Fighting for the Best Adulthood
CHD is a monster of an opponent that these babies fight from the moment they are born. Most of them will continue this battle for the rest of their lives. If we can play a part in lessening this battle by protecting them from further neurodevelopmental challenges, we should. I may never know the full effect of these actions, but I have seen glimmers of impact. I took care of an infant who was born with dilated cardiomyopathy. She was in severe heart failure and listed for transplant. She was too small for a ventricular assist device and remained on our unit for months as we treated her heart failure and waited for her transplant. She was paralyzed, sedated and intubated. She was unable to participate in activities to meet developmental milestones. The goal was to help her survive to transplant. I took care of her frequently and tried to care for her in a way that supported her development. I positioned her body so her hips and shoulders stayed aligned. I performed oral care gently with her mom’s breast milk, hoping to encourage positive oral stimulation and not contribute to further oral aversion that she would later have to overcome.
Even though she could not be held safely, I encouraged her family to interact and comfort her in other ways. I also advocated for decreased stimulation, clustering cares and coordinating with her care team to promote periods of time for rest.
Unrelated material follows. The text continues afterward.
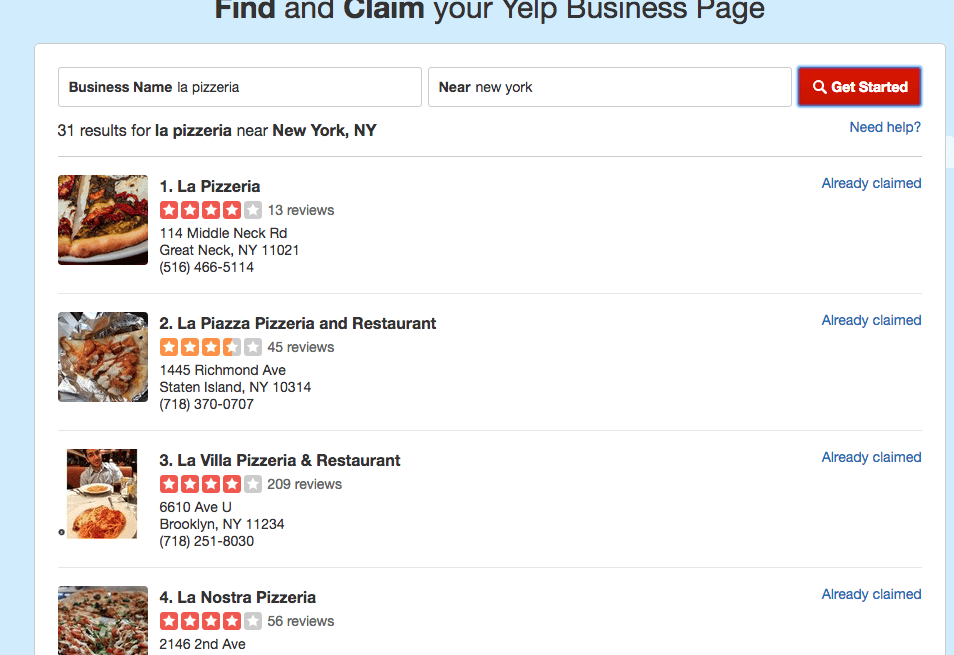Focus the Near location input field
This screenshot has width=954, height=655.
(610, 87)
So much of her hospitalization was hindering normal development. I did not want to add any more obstacles. Eventually this baby received a heart transplant and was ultimately discharged home with her family.
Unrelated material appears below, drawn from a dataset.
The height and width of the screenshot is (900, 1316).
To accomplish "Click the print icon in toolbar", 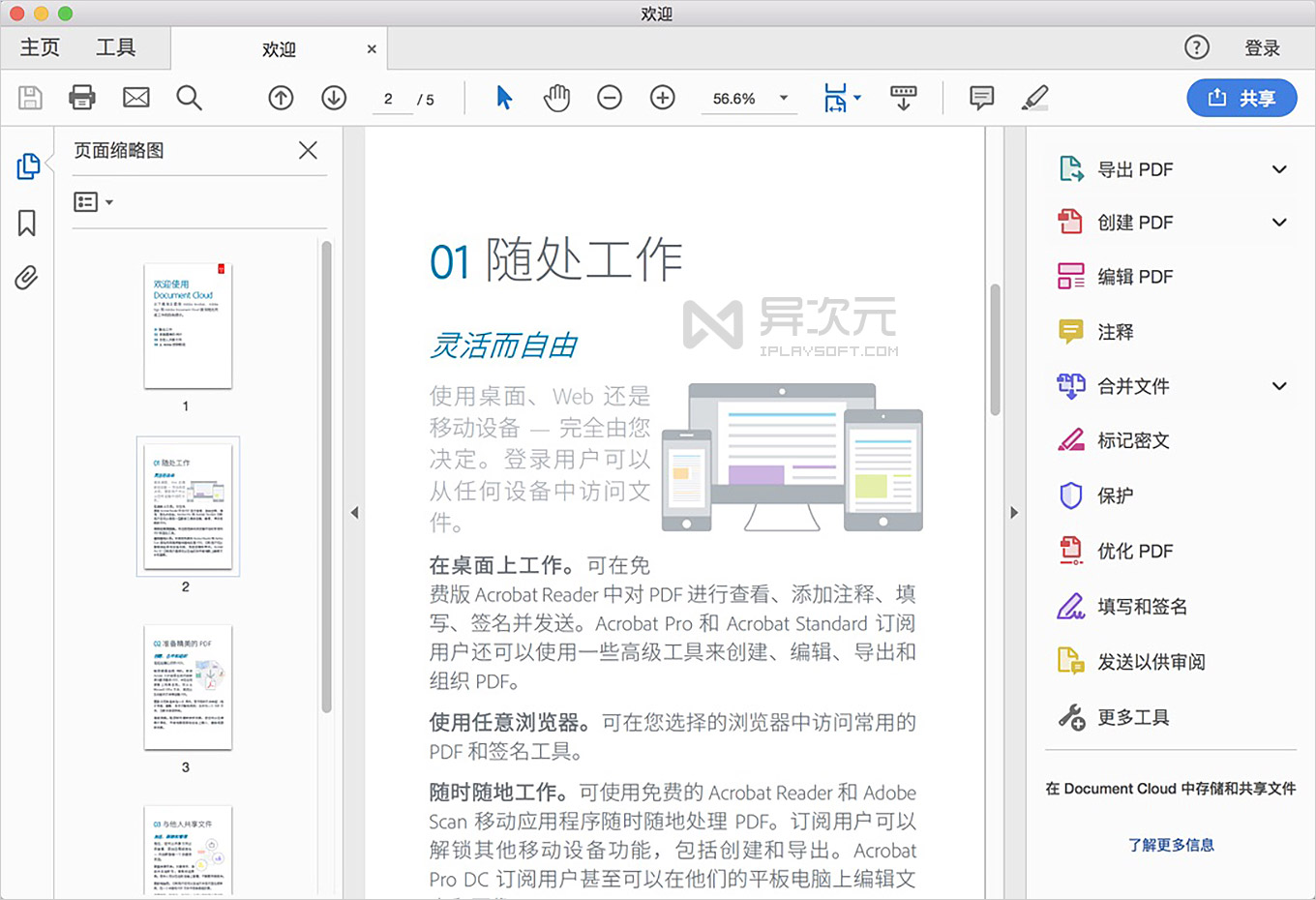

Several years later she came back to our unit after a procedure. She was stable, and I saw her playful toddler personality. She talked to staff as they came into her room, and her mom showed me videos of her child at home. Watching her meet milestones, such as walking, eating and talking, even if she was a little behind the progress of the average child her age, made me wonder about the impact of my actions when she was a tiny infant waiting for a heart.
The medical field has a long way to go in its search for new surgical procedures, medications and therapies to treat children with CHD. I am excited to see how care for these children improves over the course of my career, and I feel honored to be their nurse. As more and more of these infants live to become adults, we must continue to advocate for their little brains as well as their hearts. Survival is no longer the highest goal for them.
How else will we fight for these children to thrive as they grow to adulthood?